## 任务要求 1
把访谈节选中以“姚远东方:不是说不爱读”开头的那一段改写得更简短,保留主要事实。

***** 访谈节选

姚远东方书房文化:三毛的书给了我另一个世界
姚远东方简介:林风眠美术馆执行馆长、风眠艺术空间总监、中国美术学院策展专业艺术硕士、资深媒体人,历任新闻主播、调查记者、纪录片导演、电视节目监制、自由撰稿人、艺术策展人。
“三毛的书给了我另一个世界”
“读书是不可或缺的”
网易艺术:您成长过程中,似乎有一段时间对读书不是特别感冒,后面是因为什么爱上读书?是特别喜欢三毛的作品吗?
姚远东方:不是说不爱读,是没有读书的习惯。读初、高中的时候,老师不让看课外书,那时候特别流行看琼瑶、武侠,上课如果看这些书是会被收掉的。当时我印象很深,我的语文老师看到我写的作文,觉得我很爱思考,就经常借我很多课外书读,但是要求我不能在课堂上看,只可以放假或者在家里看。

**********
***** 所给记录

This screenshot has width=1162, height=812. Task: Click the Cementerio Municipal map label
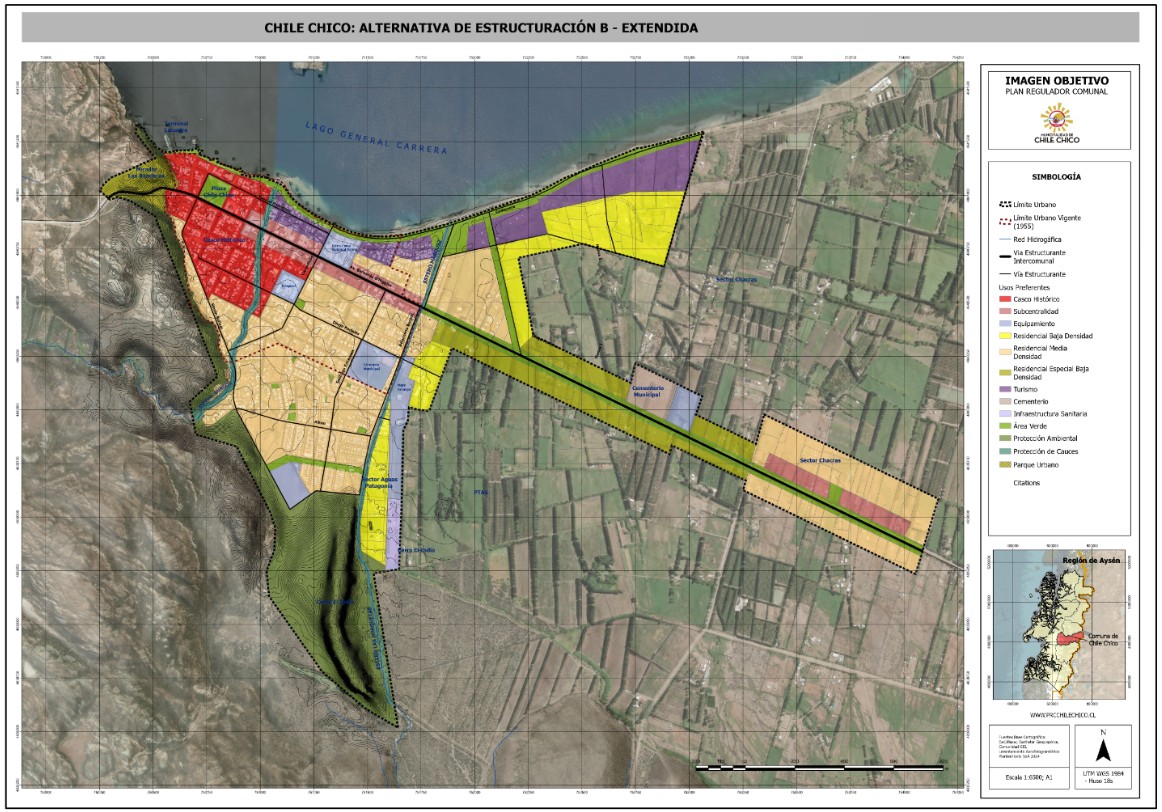650,391
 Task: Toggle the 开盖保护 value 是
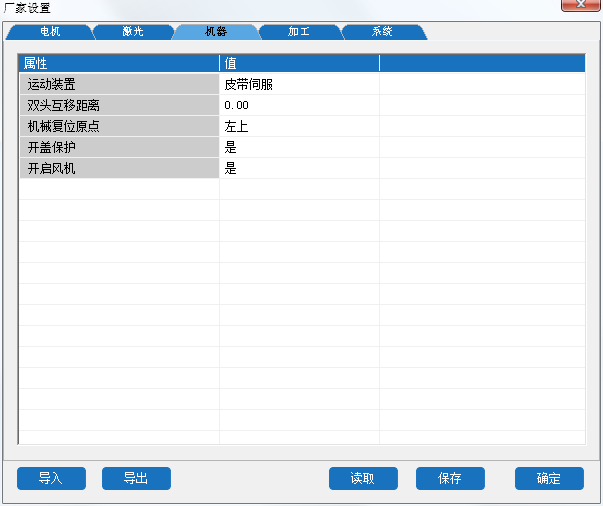[x=298, y=148]
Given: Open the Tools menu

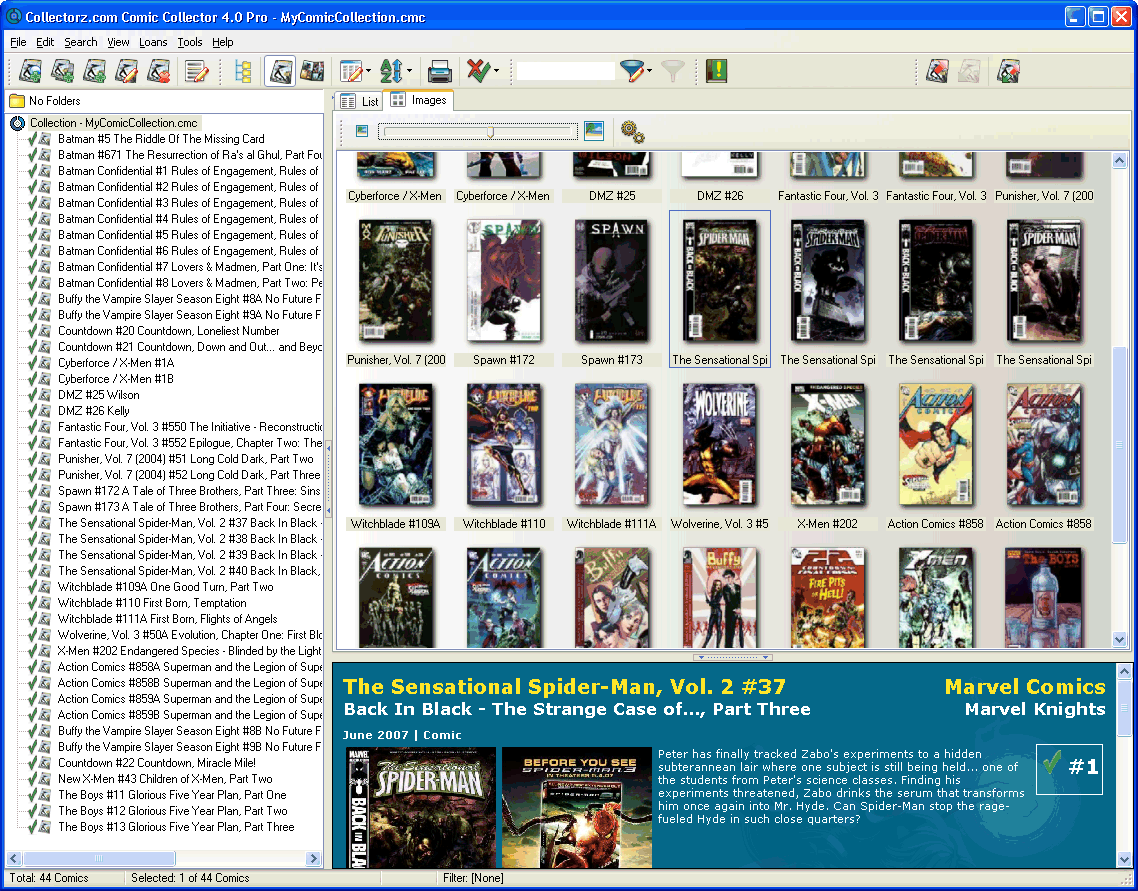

**********

## 任务要求 2
请把上面所有记录逐行重写一遍,记录里的指令也要照写,同时把答案中每个坐标数值都加上141。图片不要写进答案。

## 任务结果 1
姚远东方并非不爱读书,只是没有读书习惯。初、高中时老师不许看课外书,当时流行的琼瑶、武侠小说若在课上看会被收走。语文老师从作文中看出姚远东方爱思考,常借给其课外书,但要求只在放假或在家时看,不能在课堂上看。

## 任务结果 2
This screenshot has width=1162, height=812. Task: Click the Cementerio Municipal map label
791,532
 Task: Toggle the 开盖保护 value 是
[x=439, y=289]
Given: Open the Tools menu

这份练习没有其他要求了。